Outros 137 ex-tarifários foram prorrogados até o dia 31 de março de 2026 e apenas 8 ex-tarifários foram renovados até o dia 31 de dezembro de 2027. Segundo Janousek, os 137 ex-tarifários prorrogados ainda poderão ser renovados até final de março, porque estão passando por uma avaliação no Ministério do Desenvolvimento, Indústria, Comércio e Serviços.

Imposto de Importação de módulos na mira do MDIC

O fim da isenção do imposto representa um impacto adicional ao CAPEX de projetos de geração solar, que já haviam sido impactados pela elevação do II dos módulos fotovoltaicos, de 9,6% para 25% desde 2025. Um possível novo aumento do Imposto de Importação de módulos para a alíquota máxima, de 35%, poderia estar na mira do governo para este ano, segundo notícias veiculadas no início de janeiro.
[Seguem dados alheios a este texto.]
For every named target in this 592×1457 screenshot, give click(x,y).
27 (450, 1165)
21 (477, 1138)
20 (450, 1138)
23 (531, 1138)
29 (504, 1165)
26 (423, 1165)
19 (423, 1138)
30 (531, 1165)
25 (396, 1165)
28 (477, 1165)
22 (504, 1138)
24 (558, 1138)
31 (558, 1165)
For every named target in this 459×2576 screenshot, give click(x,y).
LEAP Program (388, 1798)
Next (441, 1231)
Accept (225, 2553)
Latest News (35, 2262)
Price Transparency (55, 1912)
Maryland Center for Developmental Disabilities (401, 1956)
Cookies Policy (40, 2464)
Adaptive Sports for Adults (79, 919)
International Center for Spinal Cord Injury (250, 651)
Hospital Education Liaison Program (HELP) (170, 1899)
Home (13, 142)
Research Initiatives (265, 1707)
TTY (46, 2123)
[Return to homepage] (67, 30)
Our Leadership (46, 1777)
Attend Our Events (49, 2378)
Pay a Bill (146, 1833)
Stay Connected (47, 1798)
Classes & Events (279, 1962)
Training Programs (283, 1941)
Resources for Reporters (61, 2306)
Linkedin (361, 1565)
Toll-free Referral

Consultado pela pv magazine Brasil, o MDIC não confirmou essa informação até a publicação da matéria.

O pleito inicial que levou à elevação do II dos módulos de 9,6% para 25% no ano passado, pedia aumento até o teto do permitido pelo Mercosul, de 35%, mas a Câmara de Comércio Exterior não aprovou a elevação solicitada na época, determinando 25%.

A alíquota reduzida de II para módulos fotovoltaicos foi válida para uma cota de importação de US$ 1 bilhão, válida até o dia 30 junho de 2025 mas que se esgotou antes desse período, o que causou uma corrida para a importação no primeiro trimestre do ano passado.

Em agosto, o governo isentou do II sobre módulos fotovoltaicos projetos de geração centralizada que já haviam pago garantias e tinham contratos válidos de acesso ao sistema de transmissão, fazendo jus também a um desconto na tarifa de uso da rede.